Like printing, Inkscape has an option to export a file into postscript format. Instead of using “-p” we use “-P” and pass Inkscape the desired output file name. After all of the pages of a claim have been written to files we use the following Ghostscript command to put the pages into a single PDF and archive them.
gs -dBATCH -dNOPAUSE -q -sDEVICE=pdfwrite -sOutputFile=out.pdf /tmp/foo1.ps /tmp/foo2.ps
Maintaining the Forms
Shortly after we finished the project we were faced with making two rounds of changes to the layout of the form. The first round of changes were changes to the positioning of text objects. The second round was far more extensive, we had to draw a series of new boxes on the form to accommodate a new identification system. Since we could not open the modified SVG in Inkscape we had to make our changes to the original SVG and then manually apply them to the XSLT version.

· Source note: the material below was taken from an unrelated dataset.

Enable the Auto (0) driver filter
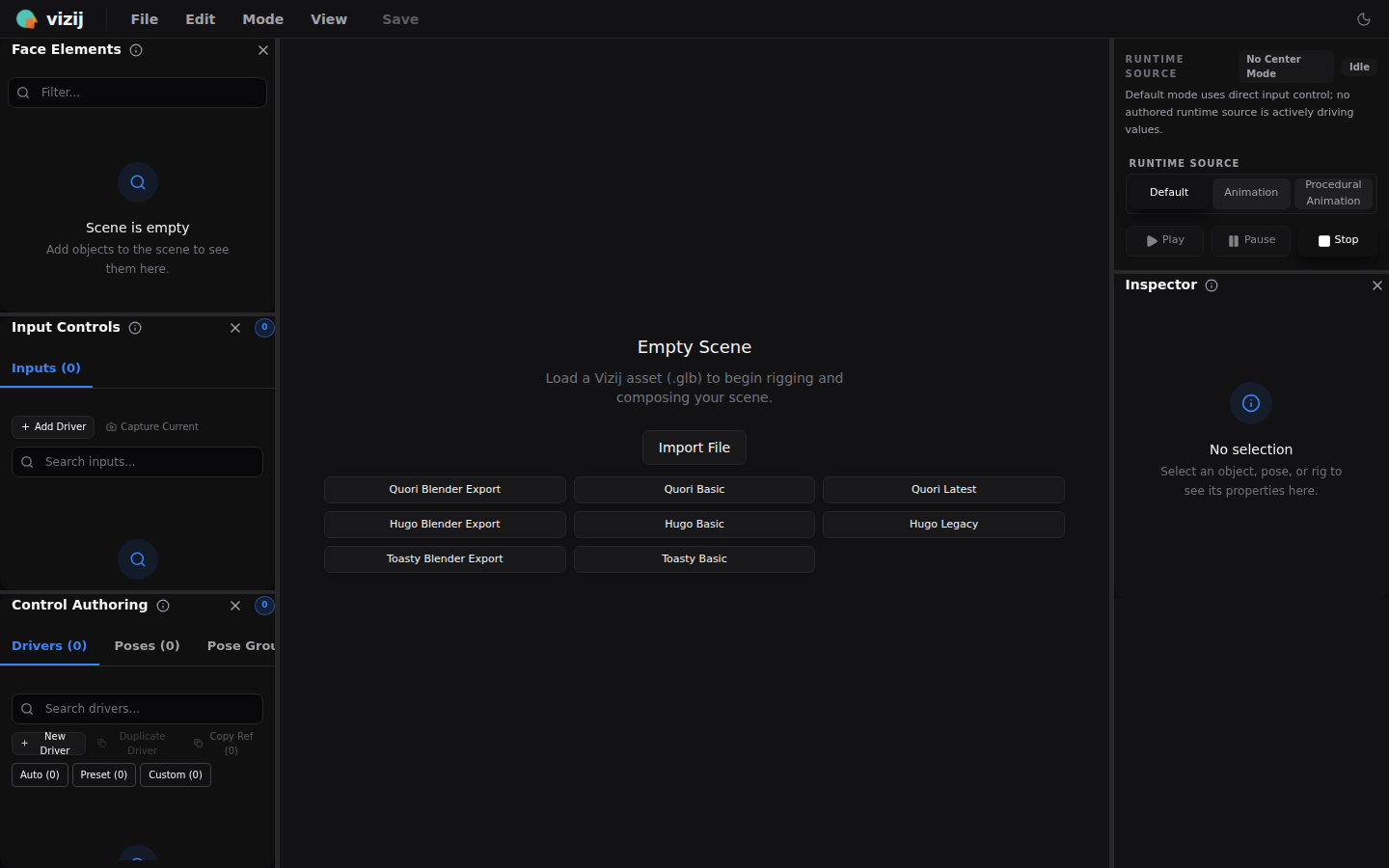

At first we thought making the changes would be hard and tedious but as it turned out the process was simple. For the first round we simply made the changes in the master using Inkscape careful to keep a note of the objects we changed. Then using a text editor we replaced the old portions of XML with the new ones in the XSLT. Since the second batch of changes were additions only we decided to just make another layer in the master and add the boxes. When we finished we simply copied the layer into the XSLT using a text editor.
Conclusion
From start to finish our project took a little over a month to design, build, test and publish. Our solution has made all of applications more agile and effective. We have also saved Terabytes worth of storage space on our servers as well.